# [Goal of the exercise]
Review the material line by line. Identify and copy every line that contains the string "agent".

# [Input data]
>>>
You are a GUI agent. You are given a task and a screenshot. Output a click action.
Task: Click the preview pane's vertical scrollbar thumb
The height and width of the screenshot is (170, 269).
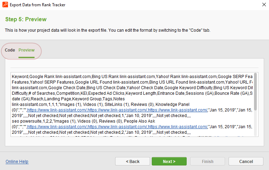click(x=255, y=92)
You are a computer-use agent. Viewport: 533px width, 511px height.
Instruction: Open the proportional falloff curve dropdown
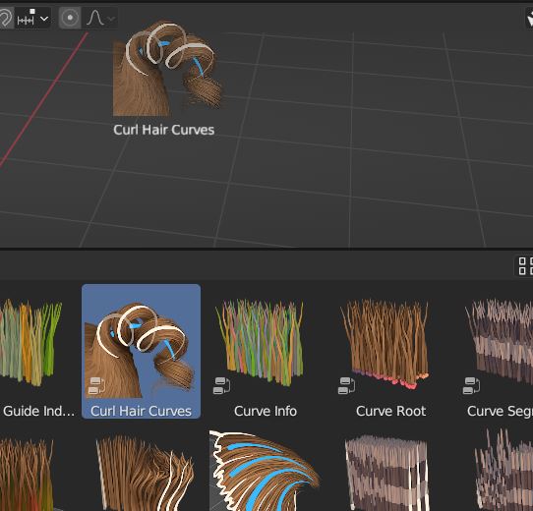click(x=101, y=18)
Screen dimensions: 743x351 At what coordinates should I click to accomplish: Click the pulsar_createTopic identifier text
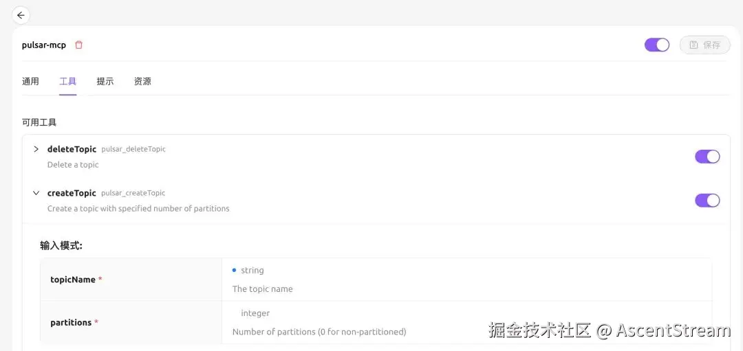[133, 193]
<<<
>>>
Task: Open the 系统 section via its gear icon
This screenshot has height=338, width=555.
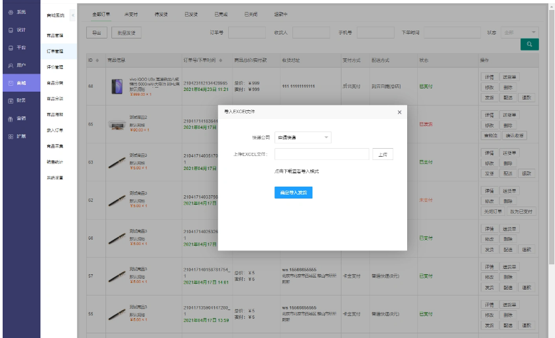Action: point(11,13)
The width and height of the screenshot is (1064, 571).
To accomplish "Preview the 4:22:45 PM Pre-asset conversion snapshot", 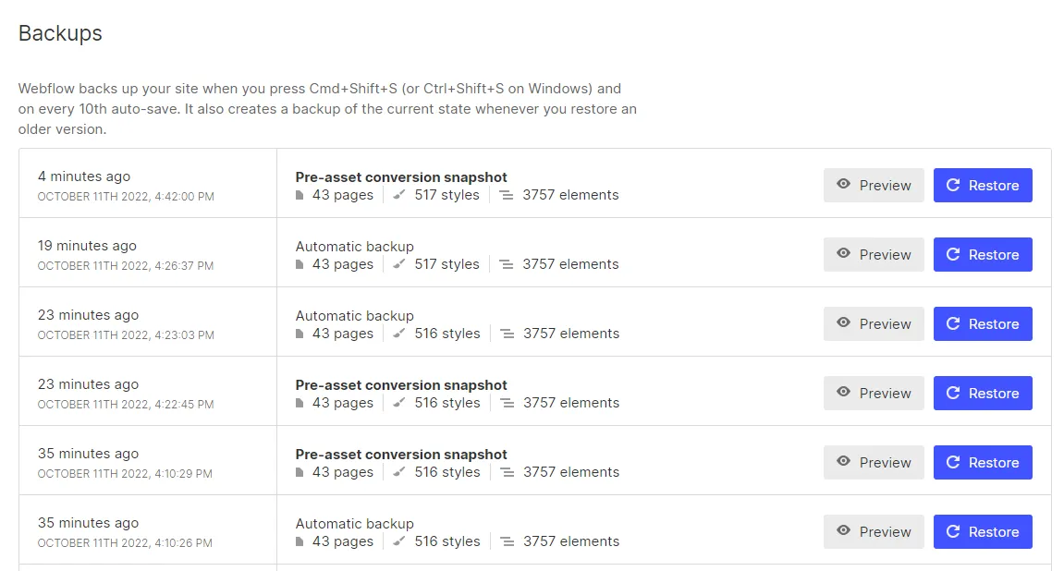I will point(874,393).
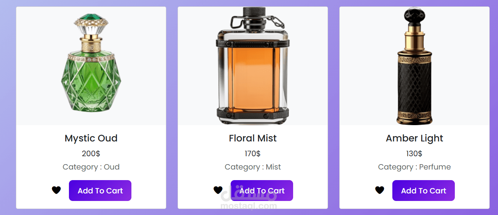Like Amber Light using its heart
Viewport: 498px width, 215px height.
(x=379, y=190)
<<<
# [Completed task]
You are a GUI agent. You are given a task and a screenshot. Output a click action.
You are a computer-use agent. Viewport: 533px width, 511px height.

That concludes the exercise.